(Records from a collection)
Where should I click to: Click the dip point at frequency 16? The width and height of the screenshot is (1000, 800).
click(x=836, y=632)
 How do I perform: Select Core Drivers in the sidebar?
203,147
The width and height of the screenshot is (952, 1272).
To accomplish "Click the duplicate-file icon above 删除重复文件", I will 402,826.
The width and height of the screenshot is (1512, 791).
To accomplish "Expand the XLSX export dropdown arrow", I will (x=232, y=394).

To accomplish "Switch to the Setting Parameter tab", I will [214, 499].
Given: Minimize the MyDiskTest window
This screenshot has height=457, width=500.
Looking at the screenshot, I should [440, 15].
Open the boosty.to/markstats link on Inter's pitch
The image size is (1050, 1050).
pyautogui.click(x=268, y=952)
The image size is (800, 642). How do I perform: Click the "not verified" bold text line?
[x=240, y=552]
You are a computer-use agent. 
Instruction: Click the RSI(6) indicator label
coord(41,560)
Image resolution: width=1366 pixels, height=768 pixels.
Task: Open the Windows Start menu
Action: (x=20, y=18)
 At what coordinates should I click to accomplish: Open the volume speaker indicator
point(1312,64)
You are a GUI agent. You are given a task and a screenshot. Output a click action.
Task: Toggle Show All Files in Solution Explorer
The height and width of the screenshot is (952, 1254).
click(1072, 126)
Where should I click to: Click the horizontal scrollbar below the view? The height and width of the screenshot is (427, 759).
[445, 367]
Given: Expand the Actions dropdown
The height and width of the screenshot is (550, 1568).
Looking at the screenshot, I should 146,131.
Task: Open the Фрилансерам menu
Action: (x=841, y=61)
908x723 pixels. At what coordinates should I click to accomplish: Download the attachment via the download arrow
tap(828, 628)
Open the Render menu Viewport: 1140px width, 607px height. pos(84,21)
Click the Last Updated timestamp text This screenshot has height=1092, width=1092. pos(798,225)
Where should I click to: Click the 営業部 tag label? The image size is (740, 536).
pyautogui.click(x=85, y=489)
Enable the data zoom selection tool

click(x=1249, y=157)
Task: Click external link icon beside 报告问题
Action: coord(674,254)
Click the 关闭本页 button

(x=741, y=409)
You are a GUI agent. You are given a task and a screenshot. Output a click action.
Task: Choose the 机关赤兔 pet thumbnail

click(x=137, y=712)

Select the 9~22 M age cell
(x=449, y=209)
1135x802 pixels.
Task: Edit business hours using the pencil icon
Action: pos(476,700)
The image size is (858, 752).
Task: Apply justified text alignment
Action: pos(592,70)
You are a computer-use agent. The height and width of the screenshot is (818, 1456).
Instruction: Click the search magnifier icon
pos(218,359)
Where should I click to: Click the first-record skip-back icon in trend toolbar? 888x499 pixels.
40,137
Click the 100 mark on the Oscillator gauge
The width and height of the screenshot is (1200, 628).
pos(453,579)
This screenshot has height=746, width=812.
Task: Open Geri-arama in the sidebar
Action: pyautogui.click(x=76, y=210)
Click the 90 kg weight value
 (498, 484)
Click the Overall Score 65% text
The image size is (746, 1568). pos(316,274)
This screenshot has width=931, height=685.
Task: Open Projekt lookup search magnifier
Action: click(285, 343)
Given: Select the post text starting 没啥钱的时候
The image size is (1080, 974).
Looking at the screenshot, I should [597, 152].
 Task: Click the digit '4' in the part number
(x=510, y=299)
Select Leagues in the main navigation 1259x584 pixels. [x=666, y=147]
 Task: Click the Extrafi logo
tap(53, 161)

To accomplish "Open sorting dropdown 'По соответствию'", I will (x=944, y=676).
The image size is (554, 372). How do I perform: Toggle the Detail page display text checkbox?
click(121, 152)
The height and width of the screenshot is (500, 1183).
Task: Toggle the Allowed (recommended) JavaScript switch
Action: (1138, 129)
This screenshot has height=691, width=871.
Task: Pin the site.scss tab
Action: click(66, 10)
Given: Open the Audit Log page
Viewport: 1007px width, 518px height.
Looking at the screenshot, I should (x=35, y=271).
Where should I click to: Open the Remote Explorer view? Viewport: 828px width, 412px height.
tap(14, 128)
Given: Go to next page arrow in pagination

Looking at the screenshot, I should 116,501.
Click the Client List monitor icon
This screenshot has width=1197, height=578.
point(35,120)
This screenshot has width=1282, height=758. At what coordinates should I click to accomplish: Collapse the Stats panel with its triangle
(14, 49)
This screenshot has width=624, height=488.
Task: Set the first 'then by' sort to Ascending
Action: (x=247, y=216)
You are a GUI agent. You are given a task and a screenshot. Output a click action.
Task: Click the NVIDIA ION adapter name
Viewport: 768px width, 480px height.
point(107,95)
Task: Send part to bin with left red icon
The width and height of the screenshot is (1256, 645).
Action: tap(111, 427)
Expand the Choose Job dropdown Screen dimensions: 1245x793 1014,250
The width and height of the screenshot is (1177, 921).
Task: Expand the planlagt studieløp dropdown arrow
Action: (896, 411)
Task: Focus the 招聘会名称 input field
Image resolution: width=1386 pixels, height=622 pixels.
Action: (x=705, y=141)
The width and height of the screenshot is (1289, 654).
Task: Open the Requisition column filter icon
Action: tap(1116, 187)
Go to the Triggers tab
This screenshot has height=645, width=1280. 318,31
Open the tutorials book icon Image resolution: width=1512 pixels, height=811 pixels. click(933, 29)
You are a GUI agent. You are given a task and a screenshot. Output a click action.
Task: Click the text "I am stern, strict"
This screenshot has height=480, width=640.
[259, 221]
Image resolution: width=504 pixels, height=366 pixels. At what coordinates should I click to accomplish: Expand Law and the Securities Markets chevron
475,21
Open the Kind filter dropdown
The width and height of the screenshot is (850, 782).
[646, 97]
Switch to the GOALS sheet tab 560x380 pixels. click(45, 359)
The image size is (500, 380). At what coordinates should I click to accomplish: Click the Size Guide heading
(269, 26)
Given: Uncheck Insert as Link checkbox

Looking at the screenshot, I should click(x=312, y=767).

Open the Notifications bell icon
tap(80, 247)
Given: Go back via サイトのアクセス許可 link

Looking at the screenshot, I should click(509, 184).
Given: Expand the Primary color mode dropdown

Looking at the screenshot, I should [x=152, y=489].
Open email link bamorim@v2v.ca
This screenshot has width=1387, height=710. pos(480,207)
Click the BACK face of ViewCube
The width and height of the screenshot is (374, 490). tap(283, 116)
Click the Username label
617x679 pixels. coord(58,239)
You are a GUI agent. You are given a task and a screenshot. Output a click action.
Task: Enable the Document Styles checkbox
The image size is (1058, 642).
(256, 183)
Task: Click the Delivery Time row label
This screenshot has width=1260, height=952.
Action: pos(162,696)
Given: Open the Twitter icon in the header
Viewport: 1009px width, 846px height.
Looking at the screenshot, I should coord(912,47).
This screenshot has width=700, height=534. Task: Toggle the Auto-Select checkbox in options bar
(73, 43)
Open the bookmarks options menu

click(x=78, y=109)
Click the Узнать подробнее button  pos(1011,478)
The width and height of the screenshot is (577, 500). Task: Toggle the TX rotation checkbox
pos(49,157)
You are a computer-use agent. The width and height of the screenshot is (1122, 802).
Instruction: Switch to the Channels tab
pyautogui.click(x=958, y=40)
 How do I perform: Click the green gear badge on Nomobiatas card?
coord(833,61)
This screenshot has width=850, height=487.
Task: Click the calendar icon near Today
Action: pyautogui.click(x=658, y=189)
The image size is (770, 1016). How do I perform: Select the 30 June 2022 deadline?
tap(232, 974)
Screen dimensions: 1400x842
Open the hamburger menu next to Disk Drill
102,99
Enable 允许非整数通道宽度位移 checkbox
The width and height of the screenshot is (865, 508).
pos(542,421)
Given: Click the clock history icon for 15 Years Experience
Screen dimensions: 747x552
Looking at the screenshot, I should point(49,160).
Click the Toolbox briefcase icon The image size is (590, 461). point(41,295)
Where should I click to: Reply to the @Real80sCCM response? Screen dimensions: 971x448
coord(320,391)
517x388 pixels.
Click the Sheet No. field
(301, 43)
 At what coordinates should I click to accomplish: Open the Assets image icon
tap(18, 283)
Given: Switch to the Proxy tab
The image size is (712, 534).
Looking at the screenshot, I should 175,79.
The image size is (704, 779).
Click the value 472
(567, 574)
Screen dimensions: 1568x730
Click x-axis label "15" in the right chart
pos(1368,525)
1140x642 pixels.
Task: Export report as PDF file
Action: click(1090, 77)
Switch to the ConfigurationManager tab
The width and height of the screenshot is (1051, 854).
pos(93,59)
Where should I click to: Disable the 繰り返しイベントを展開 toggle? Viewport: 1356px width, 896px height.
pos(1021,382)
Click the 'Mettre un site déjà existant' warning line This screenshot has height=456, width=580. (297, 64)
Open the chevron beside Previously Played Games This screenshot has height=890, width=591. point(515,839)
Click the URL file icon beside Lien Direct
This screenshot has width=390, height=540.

### Work to be completed
Search the lines above for the string "computer" and copy each line that has it.

### Solution
You are a computer-use agent. 
You are a computer-use agent. The height and width of the screenshot is (818, 1456).
You are a computer-use agent. The width and height of the screenshot is (1122, 802).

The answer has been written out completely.